At commercial airports you want to get as close as you are allowed. This offers the opportunity
to take portraits of beautiful machines, close ups of details and mechanics. Use almost any lens in
your arsenal. Ground-to-air usually requires a zoom/telephoto lens. Air shows are really prolific
places to do this. Propellers and jets maneuvering over large crowds can be tracked, panned and
frozen with faster shutter speeds.
A client sent me to Seattle where I shot the chief engineer of the first Boeing 777 with the
prototype in the background. Its modern technology, functional curves and state-of-the-art
design just blossomed before my lenses. I was in love with my job all over again.
There is less chance to do air-to-air photographs. You will need two aircraft flying in tandem,
with additional expense, a great deal of preplanning and a good gyro stabilizer or VR telephoto
lens, but this is the pinnacle. The sky is the limit.
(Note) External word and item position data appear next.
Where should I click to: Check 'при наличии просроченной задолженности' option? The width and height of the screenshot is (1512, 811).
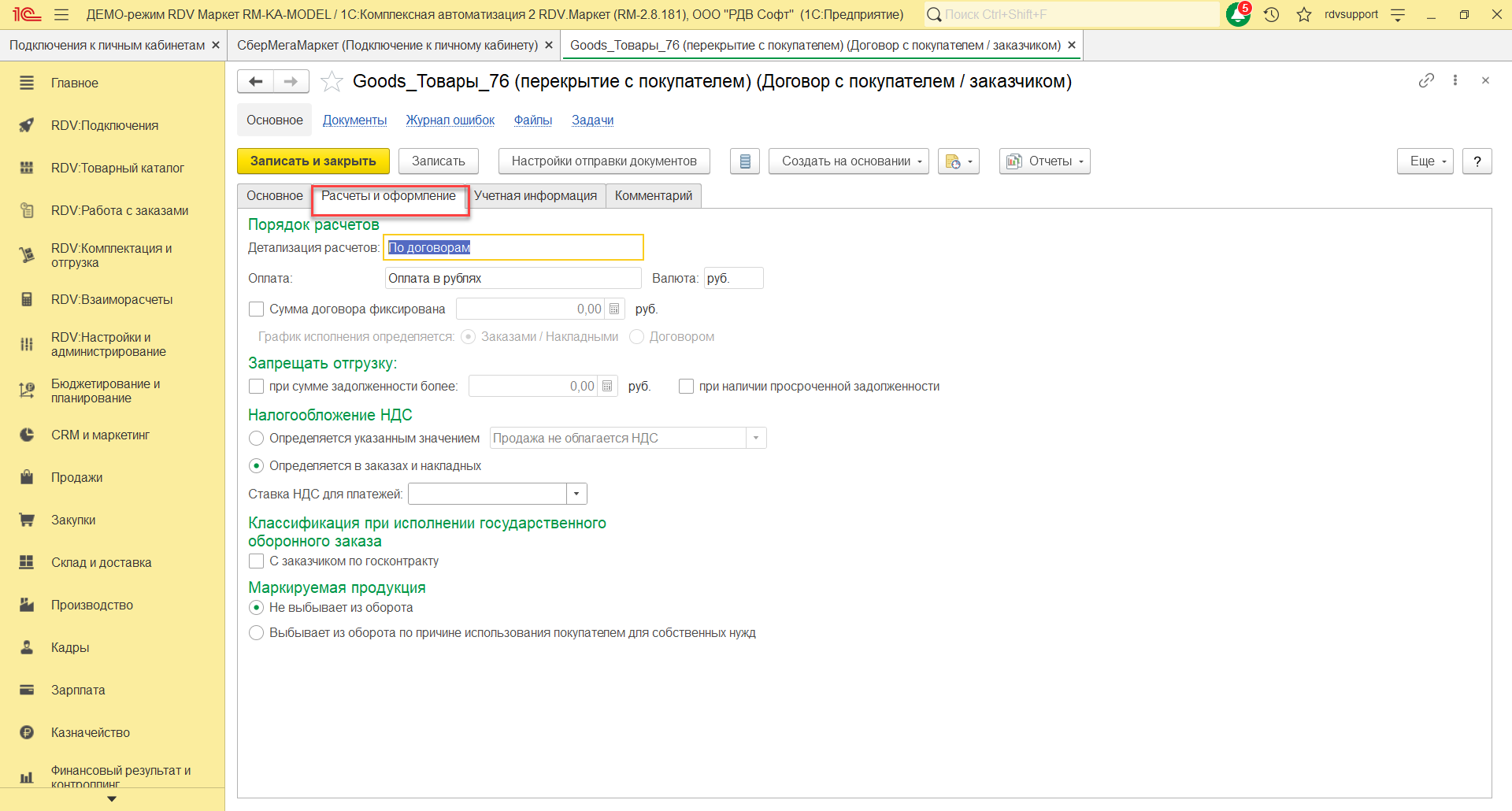click(686, 387)
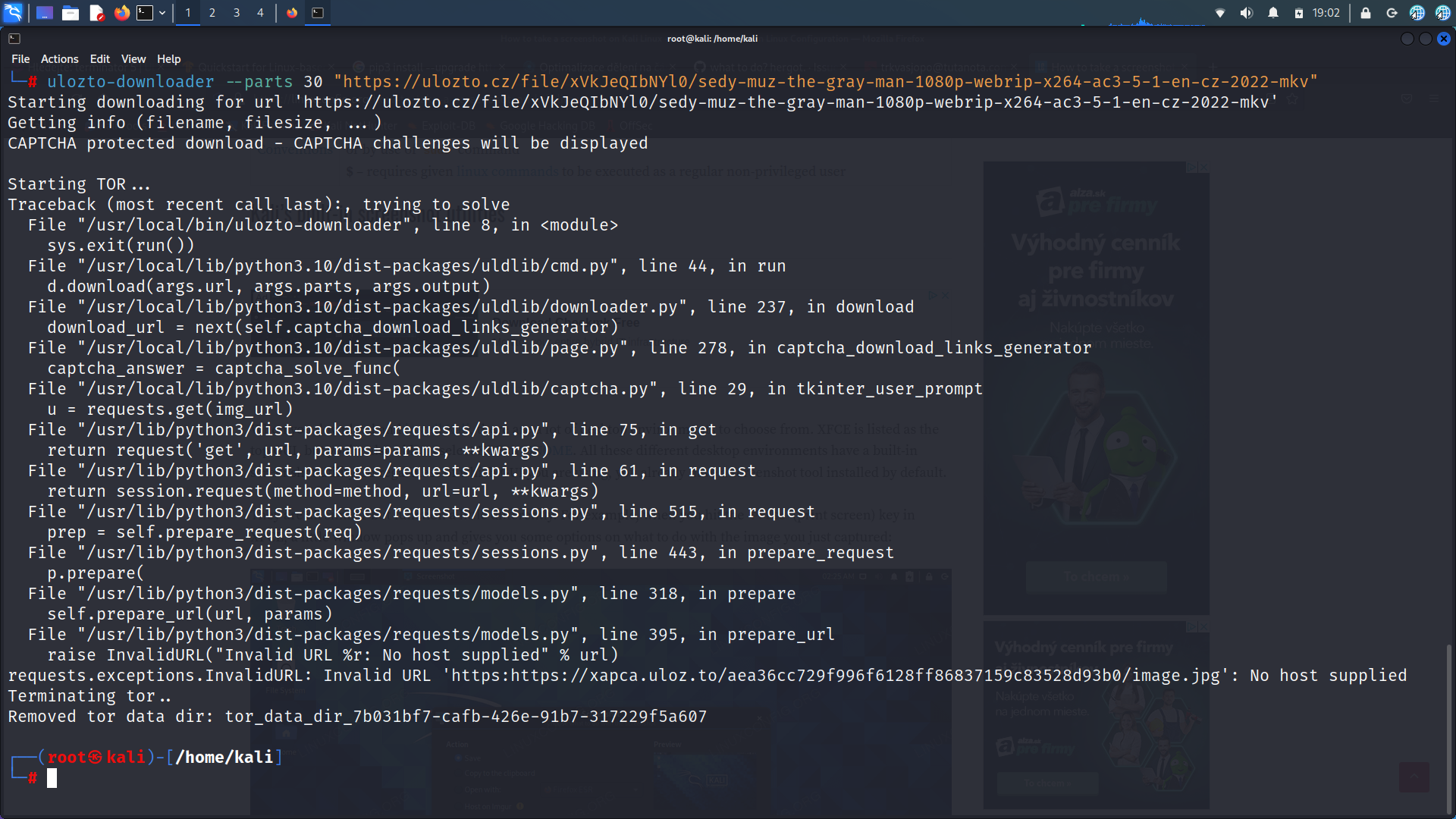Toggle show desktop on the panel
The width and height of the screenshot is (1456, 819).
pyautogui.click(x=44, y=13)
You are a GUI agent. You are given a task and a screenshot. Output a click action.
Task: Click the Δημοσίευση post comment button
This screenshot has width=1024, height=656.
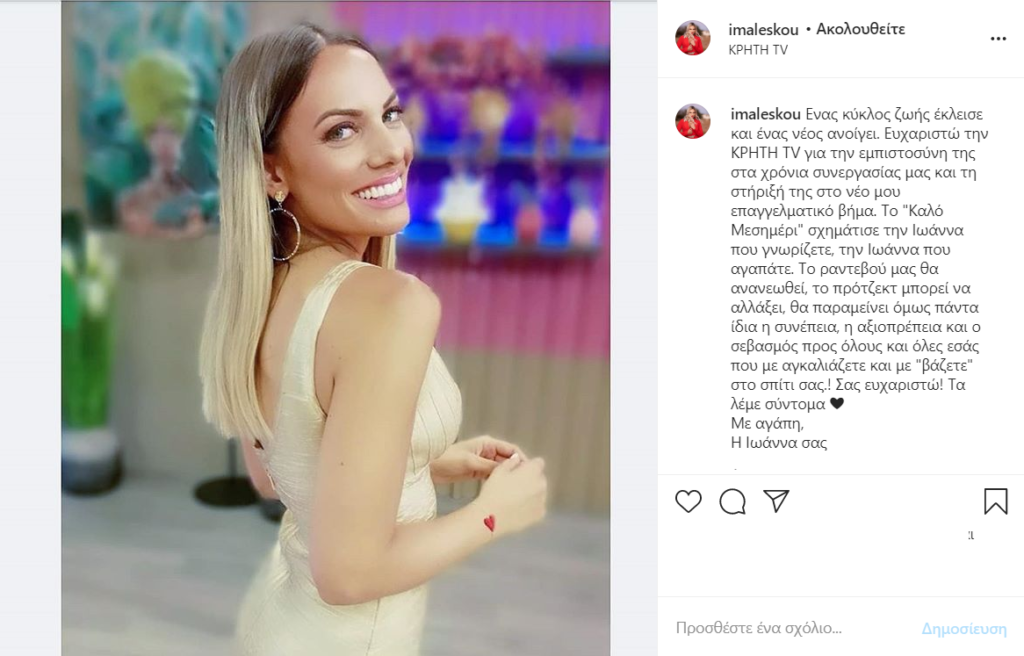coord(964,629)
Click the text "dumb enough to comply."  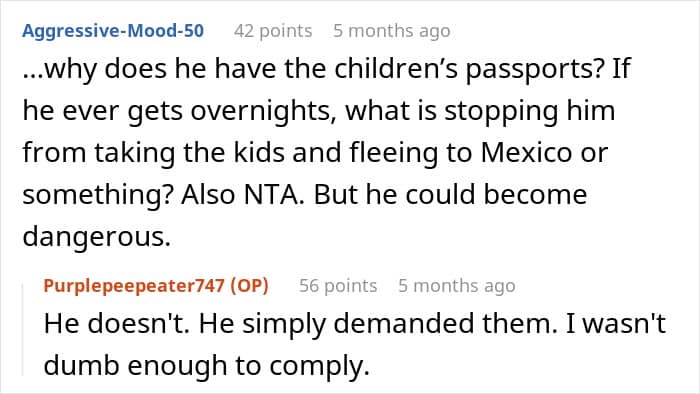point(206,365)
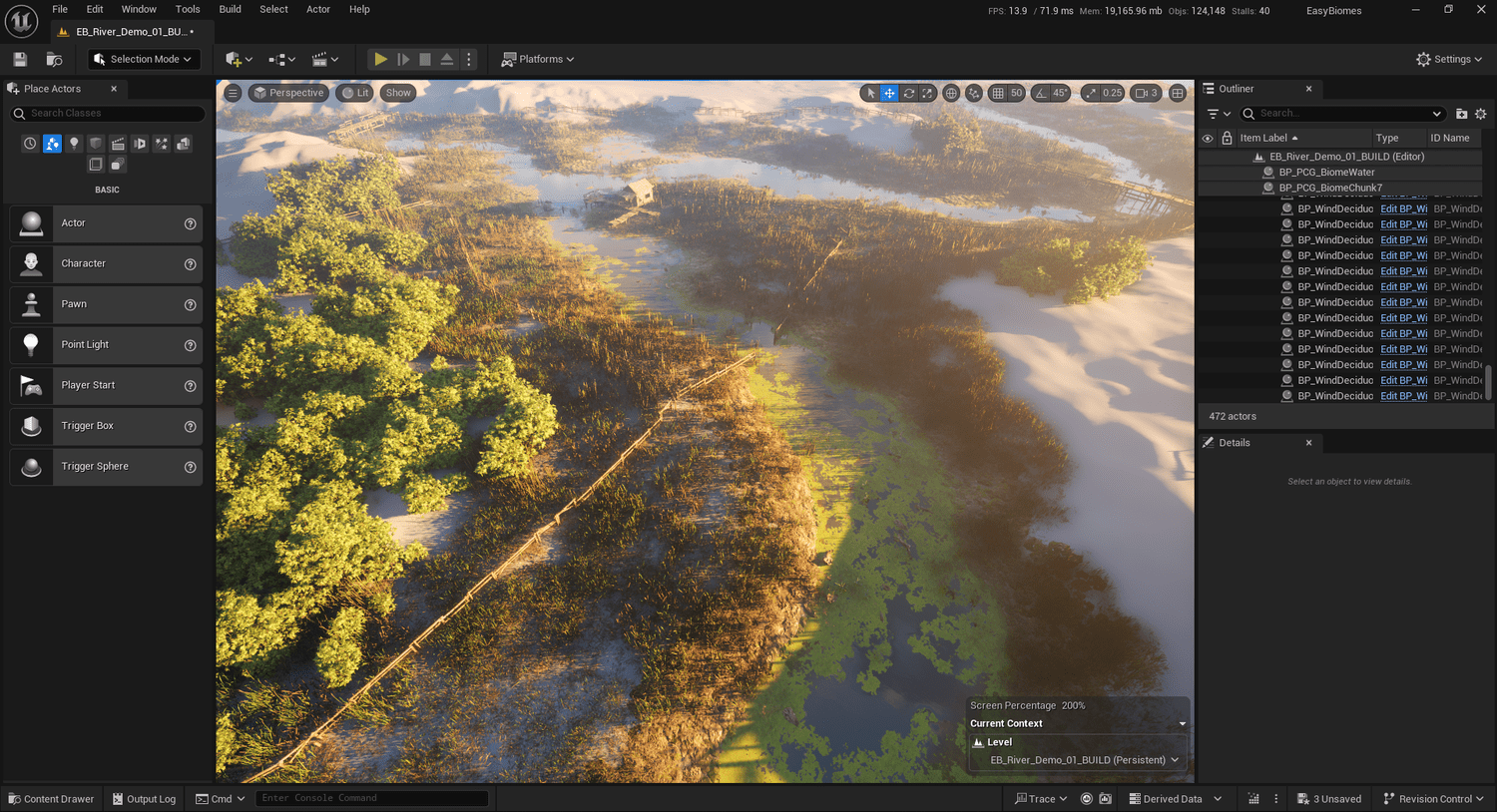
Task: Open the Build menu
Action: pos(230,9)
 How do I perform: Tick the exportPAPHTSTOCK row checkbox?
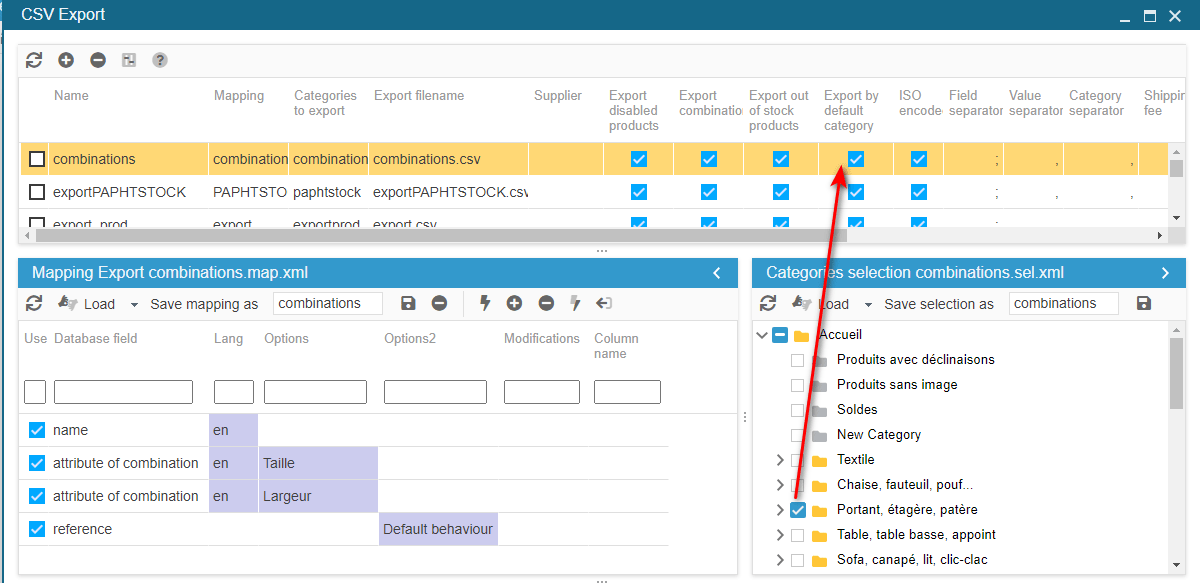pos(37,192)
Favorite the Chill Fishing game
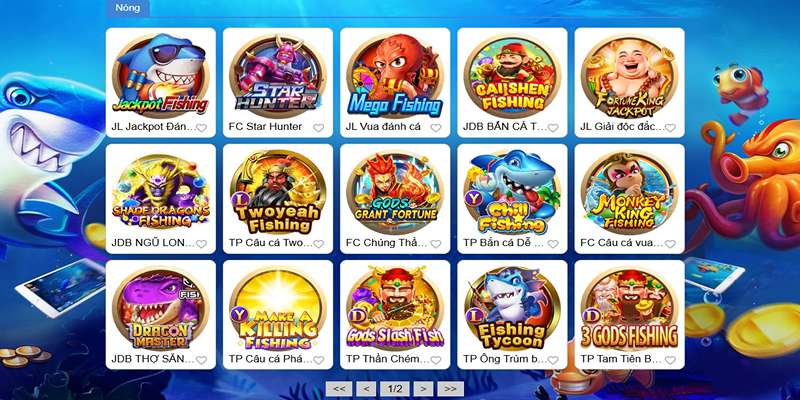The height and width of the screenshot is (400, 800). (x=553, y=244)
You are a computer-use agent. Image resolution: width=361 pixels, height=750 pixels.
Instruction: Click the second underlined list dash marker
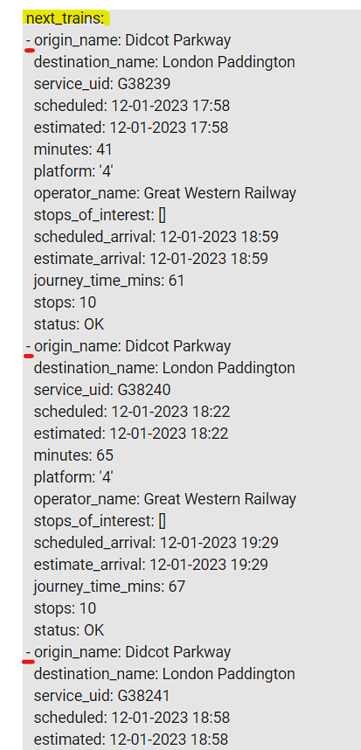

With a great deal of difficulty I was assigned to photograph aircraft carriers during war games.
I was excited to land several times on different decks – it was a longtime dream of mine. Just
before making the first landing, the female newspaper photographer seated next to me grabbed
her eye and started screaming at the top of her lungs. With great difficulty I got the crew chief’s
attention and he contacted the medical staff on the ship below. They diagnosed that during the
rapid descent she developed an air bubble behind her eyeball. After stabilizing back at altitude
we landed without further incident but I think I was rattled more than she was.